Impact of Blood Pressure Self-Management on Vascular Remodeling After Hypertensive Pregnancy
- PMID: 40905148
- PMCID: PMC12529981
- DOI: 10.1161/HYPERTENSIONAHA.125.24854
Impact of Blood Pressure Self-Management on Vascular Remodeling After Hypertensive Pregnancy
Abstract
Background: Hypertensive pregnancy disorders are associated with long-term adverse cardiac and vascular remodeling post index pregnancy. The POP-HT trial (Physician Optimised Postpartum Hypertension Treatment) demonstrated that improved puerperal blood pressure control leads to reduced blood pressure and beneficial cardiac remodeling during the first year postpartum. This study describes the impact on postpartum vascular remodeling.
Methods: A prospective, randomized, open-label, blinded end point trial in a single UK hospital where 220 women were assigned 1:1 to intervention (self-management via physician-guided antihypertensive titration) or control (usual postnatal care via primary care doctor±midwife). Eligible participants were ≥18 years, with preeclampsia or gestational hypertension and requiring antihypertensives on discharge.

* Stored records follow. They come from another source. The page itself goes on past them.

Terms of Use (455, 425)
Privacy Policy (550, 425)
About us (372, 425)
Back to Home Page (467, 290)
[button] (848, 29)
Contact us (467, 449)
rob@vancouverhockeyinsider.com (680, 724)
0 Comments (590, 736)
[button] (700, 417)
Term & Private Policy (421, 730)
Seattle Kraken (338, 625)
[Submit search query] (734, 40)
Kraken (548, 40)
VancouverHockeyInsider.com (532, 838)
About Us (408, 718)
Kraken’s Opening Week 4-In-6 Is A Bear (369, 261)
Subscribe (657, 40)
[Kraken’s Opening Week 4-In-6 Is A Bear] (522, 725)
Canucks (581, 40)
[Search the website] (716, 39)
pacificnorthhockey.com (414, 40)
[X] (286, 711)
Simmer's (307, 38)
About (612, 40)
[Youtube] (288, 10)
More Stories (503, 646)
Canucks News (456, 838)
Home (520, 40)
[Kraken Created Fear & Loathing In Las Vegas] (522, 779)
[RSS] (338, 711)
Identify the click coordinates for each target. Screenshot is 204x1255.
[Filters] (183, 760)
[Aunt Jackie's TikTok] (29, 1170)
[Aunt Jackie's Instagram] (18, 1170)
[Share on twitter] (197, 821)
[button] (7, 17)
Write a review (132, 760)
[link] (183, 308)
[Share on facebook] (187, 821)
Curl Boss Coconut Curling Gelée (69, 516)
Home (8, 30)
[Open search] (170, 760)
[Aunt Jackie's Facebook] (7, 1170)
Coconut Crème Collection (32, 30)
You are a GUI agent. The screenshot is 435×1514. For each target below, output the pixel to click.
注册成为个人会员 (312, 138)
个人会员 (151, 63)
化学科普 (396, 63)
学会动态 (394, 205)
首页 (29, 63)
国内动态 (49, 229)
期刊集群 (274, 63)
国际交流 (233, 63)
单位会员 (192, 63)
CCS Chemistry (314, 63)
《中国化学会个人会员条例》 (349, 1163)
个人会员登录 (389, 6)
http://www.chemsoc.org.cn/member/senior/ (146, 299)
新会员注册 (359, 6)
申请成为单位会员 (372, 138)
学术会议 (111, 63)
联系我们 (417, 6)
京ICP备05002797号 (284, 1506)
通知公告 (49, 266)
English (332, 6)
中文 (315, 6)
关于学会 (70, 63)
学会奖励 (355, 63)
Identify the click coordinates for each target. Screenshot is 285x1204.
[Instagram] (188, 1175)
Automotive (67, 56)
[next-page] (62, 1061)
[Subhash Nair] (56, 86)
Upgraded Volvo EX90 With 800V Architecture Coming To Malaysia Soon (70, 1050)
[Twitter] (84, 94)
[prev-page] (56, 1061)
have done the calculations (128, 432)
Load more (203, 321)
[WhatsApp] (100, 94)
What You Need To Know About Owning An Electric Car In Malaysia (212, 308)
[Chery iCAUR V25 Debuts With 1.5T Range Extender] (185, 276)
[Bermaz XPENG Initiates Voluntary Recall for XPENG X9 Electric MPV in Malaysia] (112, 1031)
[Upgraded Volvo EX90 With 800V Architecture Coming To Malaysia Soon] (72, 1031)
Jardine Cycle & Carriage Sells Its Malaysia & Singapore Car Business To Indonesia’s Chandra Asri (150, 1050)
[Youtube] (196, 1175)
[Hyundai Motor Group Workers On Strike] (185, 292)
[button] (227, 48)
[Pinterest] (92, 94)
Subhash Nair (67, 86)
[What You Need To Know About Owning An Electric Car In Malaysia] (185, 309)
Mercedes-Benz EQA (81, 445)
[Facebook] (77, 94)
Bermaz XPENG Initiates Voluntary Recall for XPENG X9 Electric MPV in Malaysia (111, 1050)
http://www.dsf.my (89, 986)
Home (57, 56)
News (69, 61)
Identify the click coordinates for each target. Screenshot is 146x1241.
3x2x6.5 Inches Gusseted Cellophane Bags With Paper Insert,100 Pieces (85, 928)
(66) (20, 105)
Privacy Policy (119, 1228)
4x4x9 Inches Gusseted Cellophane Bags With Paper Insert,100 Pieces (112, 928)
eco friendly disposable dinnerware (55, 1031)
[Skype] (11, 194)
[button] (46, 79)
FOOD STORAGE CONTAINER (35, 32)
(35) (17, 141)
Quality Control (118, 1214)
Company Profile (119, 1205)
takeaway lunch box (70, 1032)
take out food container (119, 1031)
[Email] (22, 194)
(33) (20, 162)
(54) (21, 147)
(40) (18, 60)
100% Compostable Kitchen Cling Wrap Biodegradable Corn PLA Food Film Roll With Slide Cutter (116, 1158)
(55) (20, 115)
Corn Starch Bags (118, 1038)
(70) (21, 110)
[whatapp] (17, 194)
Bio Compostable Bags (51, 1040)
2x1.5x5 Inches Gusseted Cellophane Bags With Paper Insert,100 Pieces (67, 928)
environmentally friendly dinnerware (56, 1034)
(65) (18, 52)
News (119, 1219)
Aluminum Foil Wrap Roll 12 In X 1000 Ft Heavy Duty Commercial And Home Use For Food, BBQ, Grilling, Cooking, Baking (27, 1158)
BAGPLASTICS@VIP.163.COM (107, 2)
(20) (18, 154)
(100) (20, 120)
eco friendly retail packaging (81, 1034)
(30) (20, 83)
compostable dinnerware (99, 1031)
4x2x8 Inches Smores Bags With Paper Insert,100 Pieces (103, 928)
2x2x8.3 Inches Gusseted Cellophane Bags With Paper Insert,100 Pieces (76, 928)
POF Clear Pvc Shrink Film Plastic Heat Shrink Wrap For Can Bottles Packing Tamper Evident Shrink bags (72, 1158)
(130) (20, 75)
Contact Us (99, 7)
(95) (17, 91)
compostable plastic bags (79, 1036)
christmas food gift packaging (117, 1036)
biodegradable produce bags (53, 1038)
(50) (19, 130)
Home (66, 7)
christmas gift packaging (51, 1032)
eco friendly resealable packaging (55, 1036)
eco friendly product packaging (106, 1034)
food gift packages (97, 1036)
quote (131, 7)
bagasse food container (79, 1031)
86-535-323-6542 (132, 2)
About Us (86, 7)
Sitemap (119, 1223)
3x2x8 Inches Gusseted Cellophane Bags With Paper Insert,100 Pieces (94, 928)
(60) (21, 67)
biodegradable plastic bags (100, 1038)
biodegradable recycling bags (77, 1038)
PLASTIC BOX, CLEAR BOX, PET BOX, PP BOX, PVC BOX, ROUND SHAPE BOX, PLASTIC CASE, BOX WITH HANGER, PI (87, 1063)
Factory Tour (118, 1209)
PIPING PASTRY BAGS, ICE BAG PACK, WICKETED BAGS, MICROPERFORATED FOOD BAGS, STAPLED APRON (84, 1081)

Prespecified secondary vascular outcomes included aortic blood pressure and pulse wave velocity measured by Vicorder at baseline and 9 months postpartum, and additional cardiovascular magnetic resonance measures of aortic distensibility were performed.
Results: There were no baseline differences in aortic blood pressure or pulse wave velocity but by 9 months postpartum, aortic diastolic blood pressure was -5.2 mm Hg lower ([95% CI, -8.0 to -2.2]; P<0.001), and pulse wave velocity was -0.71 m/s lower ([95% CI, -1.42 to -0.06]; P=0.048) in the intervention arm compared with the control arm, which corresponded with greater aortic distensibility by 0.78×10-3 mm Hg-1 ([95% CI, 0.01 to 1.55]; P=0.046).
Conclusions: Postpartum blood pressure self-monitoring combined with physician-guided medication titration is associated with reduced central arterial stiffness during the first year after a hypertensive pregnancy, in addition to the previously demonstrated effects on blood pressure and cardiac remodeling.
Registration: URL: https://www.clinicaltrials.gov; Unique identifier: NCT04273854.
Keywords: hypertension; postpartum period; pre-eclampsia; pregnancy; vascular remodeling.
Conflict of interest statement
L. Mackillop is a part-time employee of Optum UK. P. Leeson is a founder and shareholder of a healthcare imaging company and a named inventor on patents related to cardiovascular imaging. R.J. McManus has received blood pressure monitors for research from Omron and has worked with Omron and Sensyne on telemonitoring interventions for which licensing and consultancy fees have been paid to the University of Oxford. C. Roman has received consultancy fees from Sensyne Health for work on telemonitoring products. J. Kitt is an executive committee member of the British Society of Cardiac Imaging and Cardiac Computed Tomography.